### Document section
# Wife is disengaging



## ViperStorm (Jul 11, 2011)

I've been reading enough on this site to get some ideas from a lot of other posts. If this is redundant my apologies but I'm assuming that many people have truly sensed problems before and EA, PA, or divorce request.

I won't go into a lot of details but I think it is important to note that I know these things have happened over time and there is not a quick fix. In summary I think we have built up some huge barriers and problems and I'm looking for ways to break them down.

It is hard to put into words but I can see my wife disengaging from the relationship. It's a lot of small things and in a lot of ways none of them are bad by themselves but when you add them up and couple them with our 'problems' it tends to be rather disheartening. Some of these small things by themselves are absolutely good.

I am currently reading MMSL and have HNHN currently queued up. It is normally in my DNA to attempt to tackle a problem head on and fix it fast. It really seems like there are a lot of people on here who sense things are wrong and feel completely helpless to stop it and even broach the subject with their partner. Then they get wonderful help here. 

I can work on my things but it is senseless to work alone. However, as I broach the subject I am constantly met by - there is nothing wrong, it won't do any good to talk about it, and I'm stressed out about other things (which is unfortunately very true in that she lost her grandmother just recently after a few weeks of illness. They were extremely close). 

In some ways doing a 180 is almost where we were before. Both of us way seperate from the other. Doing that seems rather pointless to me and in some cases will add to our existing problems. Nothing wrong with the 180 it just seems to be generally wrong in some of my situations.

In the last 6 weeks I've worked very hard on changing a lot of the beta characteristics that I was just simply sucking on. And you know what I feel better for it. I don't think they are getting noticed one bit but I'm ok with that.

### Instructions
(A) Reproduce word for word the stretch of the forum post from "I won't go into" through "break them down.".
(B) In the forum post, for how long has the writer been working hard on changing beta characteristics?
(C) Continue the forum post about a wife disengaging from the point where it stops.

### Given information
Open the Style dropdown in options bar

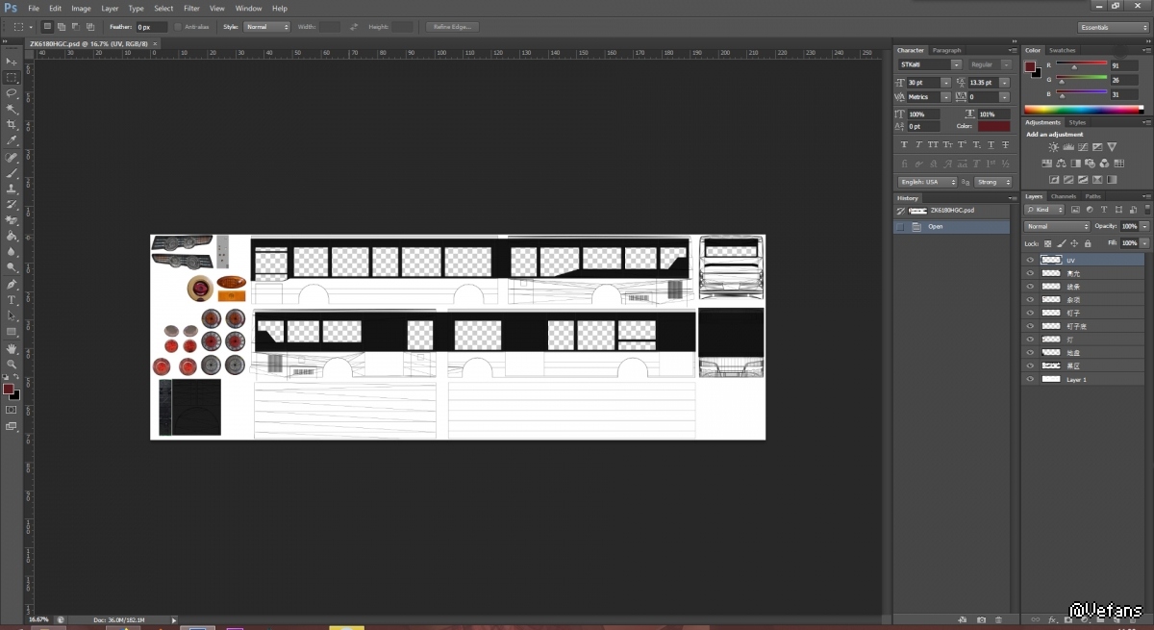266,27
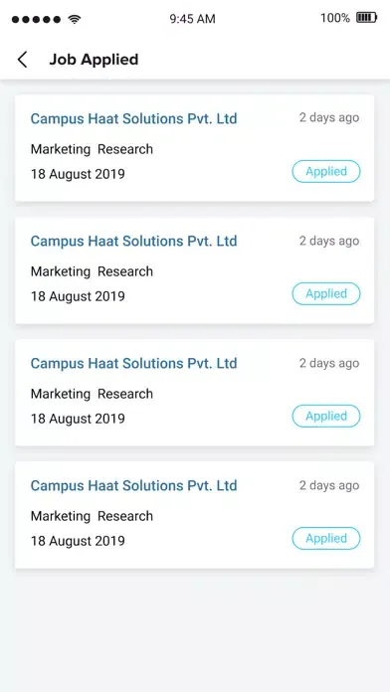Open fourth Campus Haat Solutions company link
390x692 pixels.
coord(134,485)
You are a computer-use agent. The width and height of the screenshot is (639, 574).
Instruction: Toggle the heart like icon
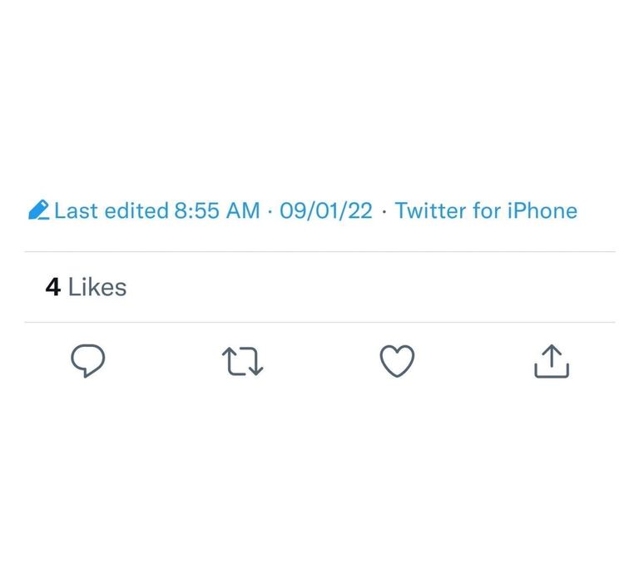(397, 362)
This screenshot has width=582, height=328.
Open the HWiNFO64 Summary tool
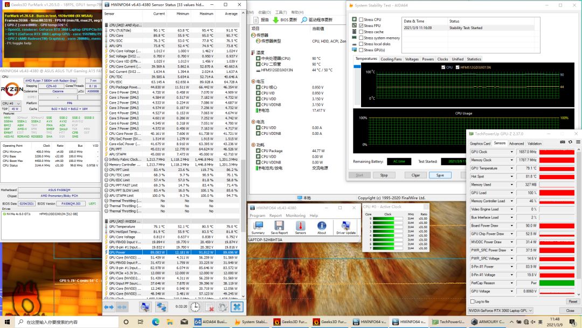point(258,226)
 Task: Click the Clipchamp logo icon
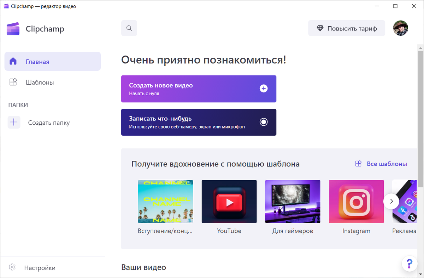[x=13, y=29]
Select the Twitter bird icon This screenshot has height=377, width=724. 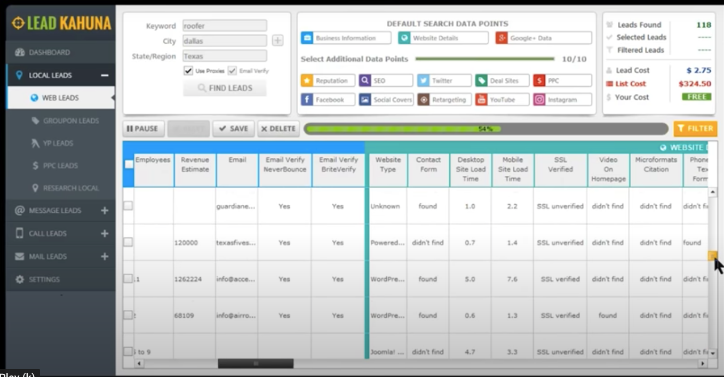click(x=423, y=81)
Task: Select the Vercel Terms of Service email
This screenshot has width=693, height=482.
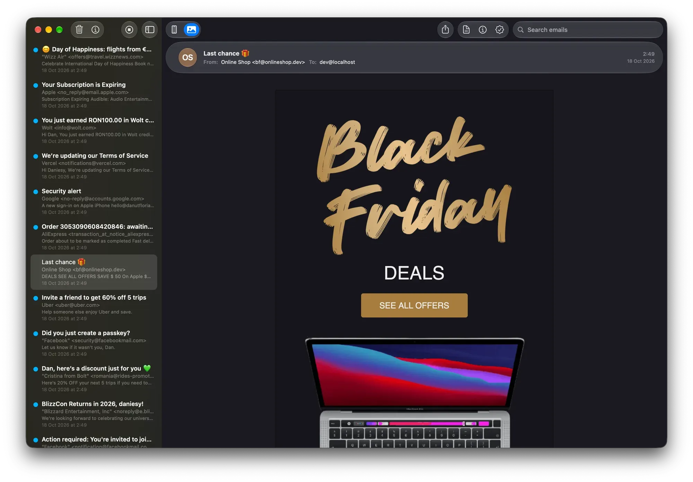Action: [94, 166]
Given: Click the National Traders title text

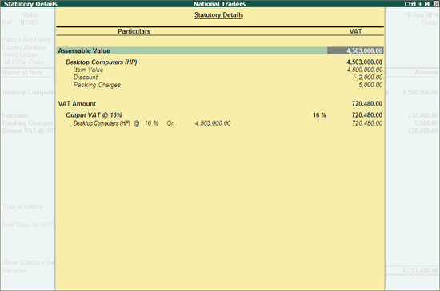Looking at the screenshot, I should pyautogui.click(x=219, y=4).
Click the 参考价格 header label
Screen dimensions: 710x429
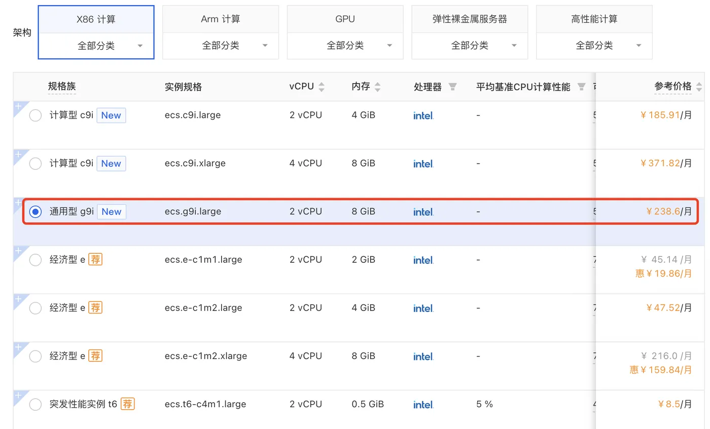673,87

### Numbered responses
(A)
I won't go into a lot of details but I think it is important to note that I know these things have happened over time and there is not a quick fix. In summary I think we have built up some huge barriers and problems and I'm looking for ways to break them down.

(B) The last 6 weeks.

(C)
Alpha characteristics seem to be another battle - I do need to read more on the Mr. Nice guy area. The battle is I think finding ways to slowly engage them back into the relationship. And to start small and work the way up.

Opening up communications is another huge battle for me. I'm the culprit on most of it. I have a problem with not directly lying but avoiding in letting things out. I'd argue it is in my DNA due to past problems but I'm not going to simply lay the blame elsewhere. I'm to blame. Add on top of that I would simply avoid certain subjects because I knew it would be a heated issue (and we don't 'argue' well) or I would try to wait for a better time to let certain things be know and it would either end up being to late or not covered at all. And I know that if we can't communicate over the small things that thinking about the large things is rather optimistic.

As I mentioned we are bad at 'arguing' or discussing things that we don't agree on. To the point where we simply have stopped communicating in that area over the period of many years.

I know this is open ended but I'm sure that many new people on here are at a similar point. I can work on my things but at some point in time it has to be about our things as well as finding a way to get more insight into the other things that bother her. But as she seems to be disengaging (distancing) how do you come about trying to change things? The ultimatum or the we need to talk approach may just simply fail. The stress with losing her grandmother is just simply huge. The best I can do is support and work with her. I miss the heck out of her grandmother as well. Coming out with I need this or we need this will just simply seem selfish and disrespectful. But then when does it ever seem to be a good time?

Sorry for the book but I'm also trying to get my hands wrapped around what I'm thinking and writing helps. 

Am I making sense or am I simply a spineless tool?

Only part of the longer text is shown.